Of course, Apjohn2, glad if it helps.

Anonymous said...

Hi doctor,
Is it correct according to ITIL best practices, that when a prio 1 Incident is being registered, to lower the priority once the situation gets better and the impact and/or urgency are not that high in the meantime, but still the incident is open and a fix is under implementation?

doctor said...

This is often the practice in large service organizations, I have seen a lot of it. In the end it messes up your statistics and you end up short in management reporting.

I am strictly against these practice. If you resolved - put the ticket into status "resolved" and open a problem ticket to tidy up and do RCA.

In this particular example you mentioned I would probably resolve a ticket and create another one of lower priority.

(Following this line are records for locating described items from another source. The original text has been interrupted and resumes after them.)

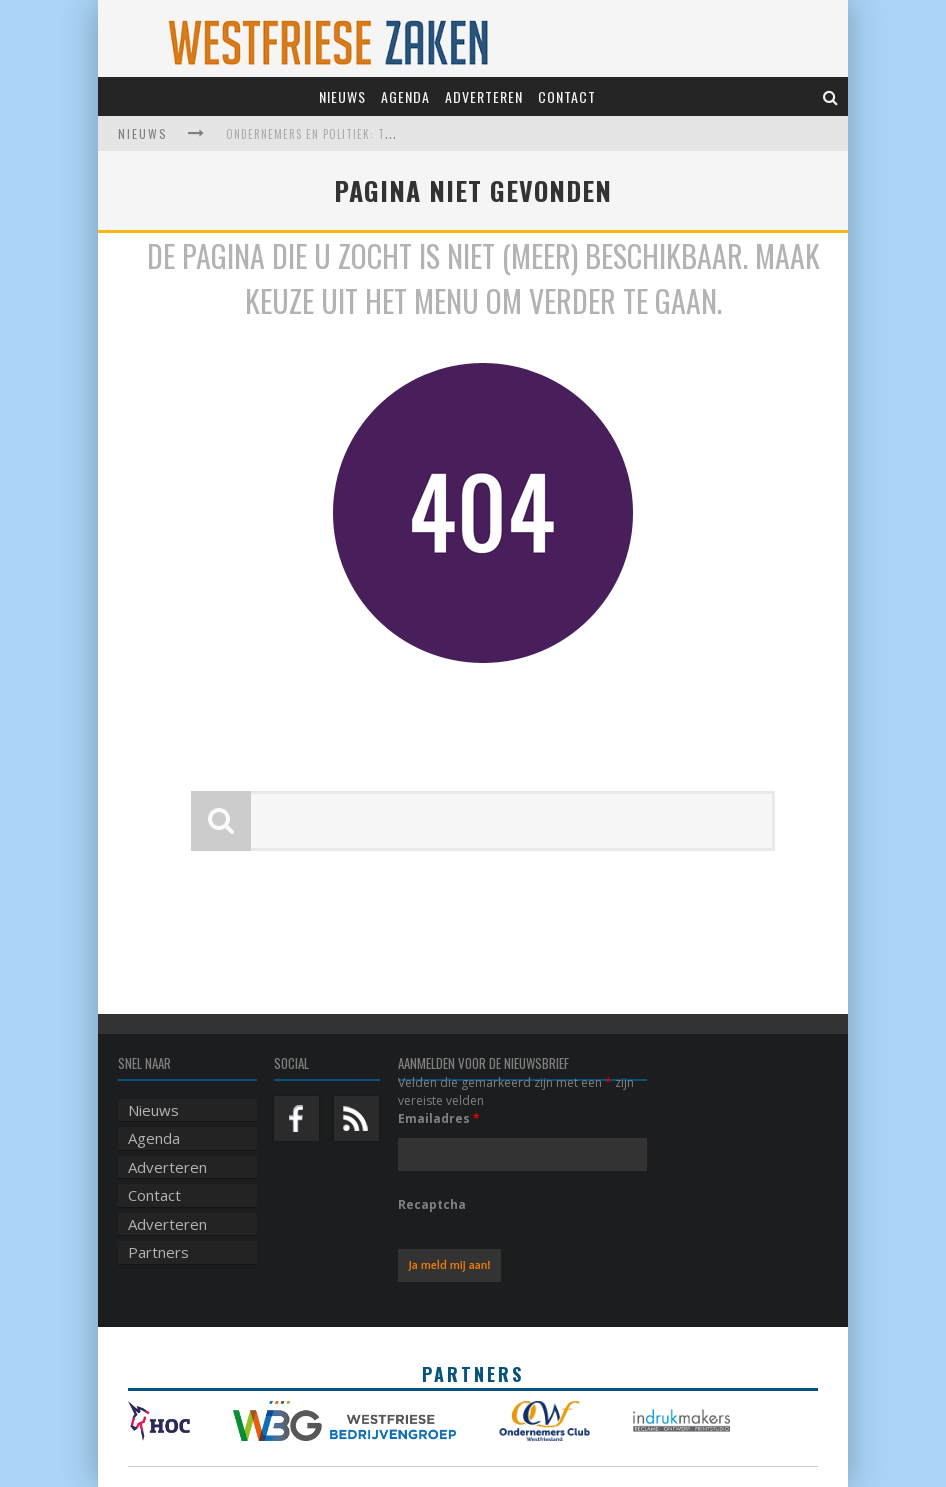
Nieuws (342, 96)
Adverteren (484, 96)
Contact (567, 96)
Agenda (405, 96)
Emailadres (439, 1118)
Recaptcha (432, 1204)
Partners (158, 1252)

But this is a rare case. Usually incidents are binary phenomenons - either there is impact or there is none. If you kept only one ticket, which was Pri1, and resolved it when it came to Pri4, then your Service Desk tool has to be able to remember your previous priorities and impacts in order to have good SLA reports and statistics.

Otherwise when you ask for a report of all Pri1 tickets last month, this one won't come up.

Unknown said...

Is it an ITIL practice to lower fown the priority of a case if the impact and urgency has been reduced?